Feedback is Reality

Feedback is Reality

Throughout my career, I’ve been fortunate enough to be managed by people who care enough to give to me honest, open feedback. Feedback is a wonderful thing. It gives us an opportunity to get an outside perspective. Feedback feels good when it’s positive. It’s better when it’s constructive and helps us to identify areas where we can strengthen our abilities and grow. There is one specific case of feedback that we all receive that can challenge us: feedback that we don’t agree with.

Getting feedback that we don’t agree with is a situation we will all face at one point or another. How we handle that feedback is important. The easiest route, of course, is to look for reasons why the feedback isn’t true. Too often, people in this situation will start to identify the reasons why the feedback doesn’t fit in this case. When the feedback is true, we might find explanations as to why this case was special. We too easily can become defensive.

I think back to one particular piece of feedback that a manager once gave me that blew me away when I heard it. He said I was acting in a way that came across as being entitled. I had never heard this feedback before, and I was shocked to hear it. I asked him for examples of things I had done that led him to this conclusion. When he listed a couple of them, things started to click for me.

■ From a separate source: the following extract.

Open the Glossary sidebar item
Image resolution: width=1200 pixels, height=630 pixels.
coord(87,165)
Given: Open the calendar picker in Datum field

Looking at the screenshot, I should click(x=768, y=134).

I am not going to go into the specific details – they are not important. What is important is that he had identified behaviors that he interpreted as me acting in an entitled way. As he listed them, my mind did exactly what one might expect it to do: it found all of the reasons that he had misinterpreted my actions as coming from a place of entitlement, when I actually had been doing them for what I believed to be the good of the team.

If this happens to you, what you say and do when presented with feedback you don’t agree with is important. There is one thing you need to realize before you act: that, in that moment, perception is reality. Whether my actions were driven from a sense of entitlement was a moot point. What was important then was my manager’s perception.

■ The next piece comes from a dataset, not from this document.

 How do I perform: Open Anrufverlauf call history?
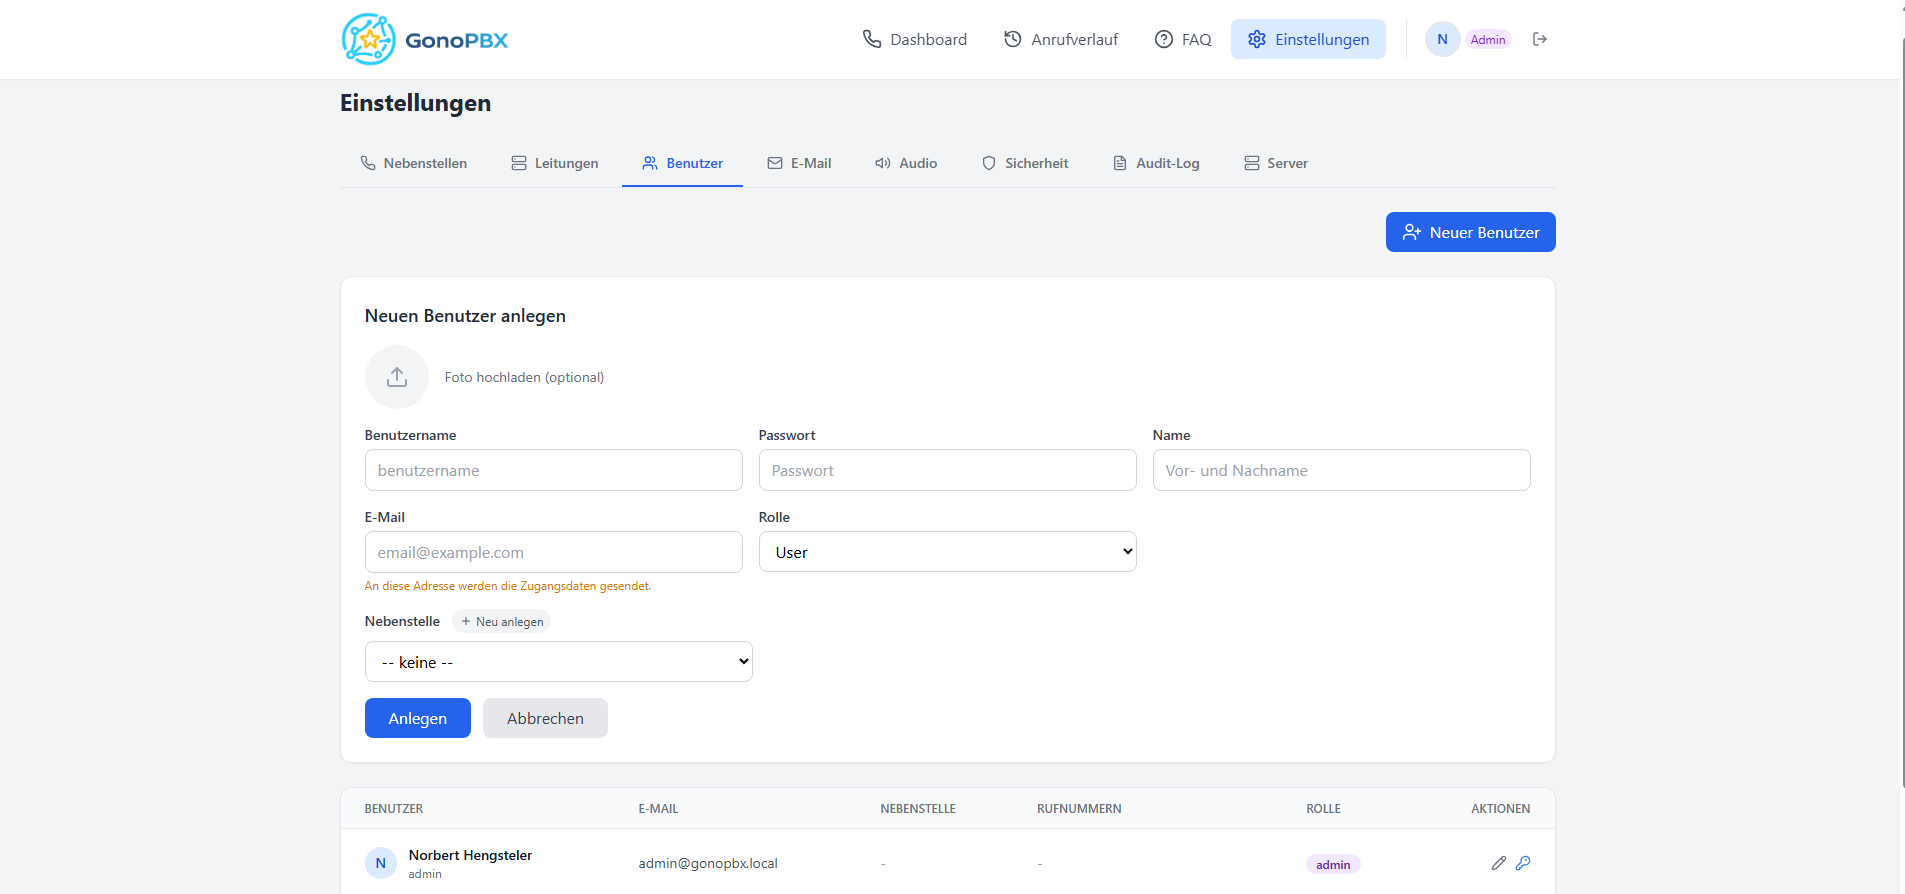click(1061, 39)
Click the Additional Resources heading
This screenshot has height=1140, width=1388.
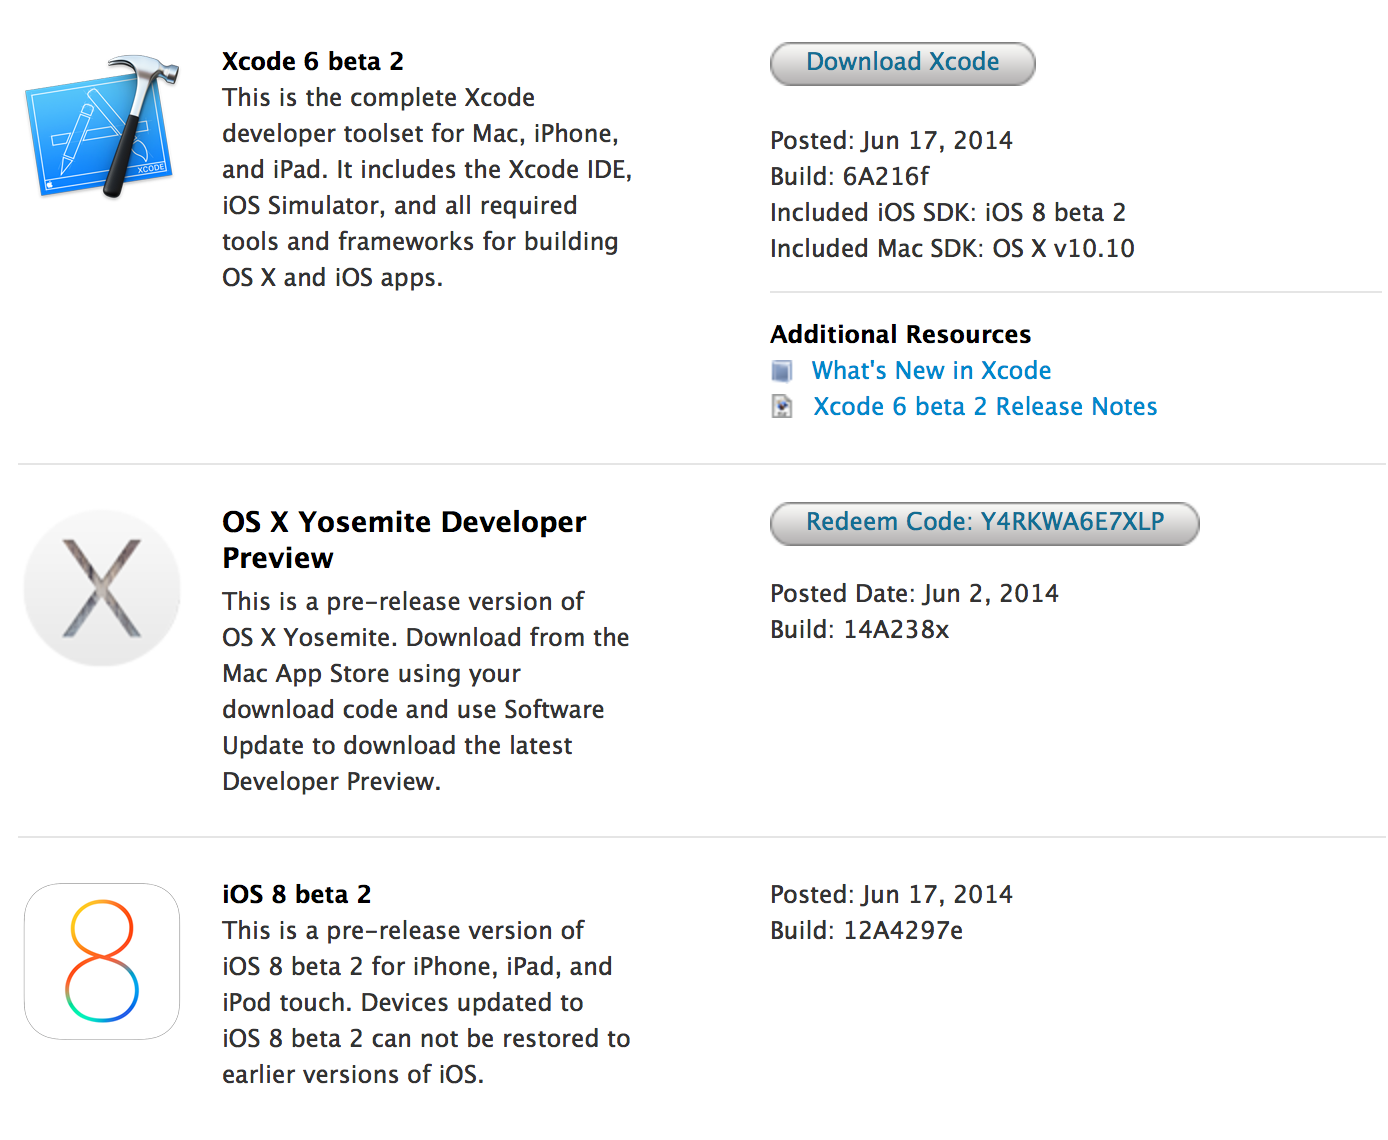pos(900,334)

When this happens, the best option you have is to take the feedback to heart. Rather than becoming defensive, I thanked him for giving me the feedback, and I asked if he would point out to me in near-real-time if he perceived me as acting in that way again. I started by acknowledging his reality, and demonstrating that I was open to his feedback.

I did have a brief conversation with him. I explained the positive business impact I thought the decisions I made would accomplish, and we discussed ways that I could accomplish those goals without giving off the impression of entitlement. This conversation went much better than it would have if my first reaction to his feedback was, “but you’re wrong!”

When you get feedback, be grateful you received it, and remember: there is no objective reality. The feedback being passed to you is reality for the person sharing it with you. Take that to heart, and you can learn a lot from feedback you disagree with.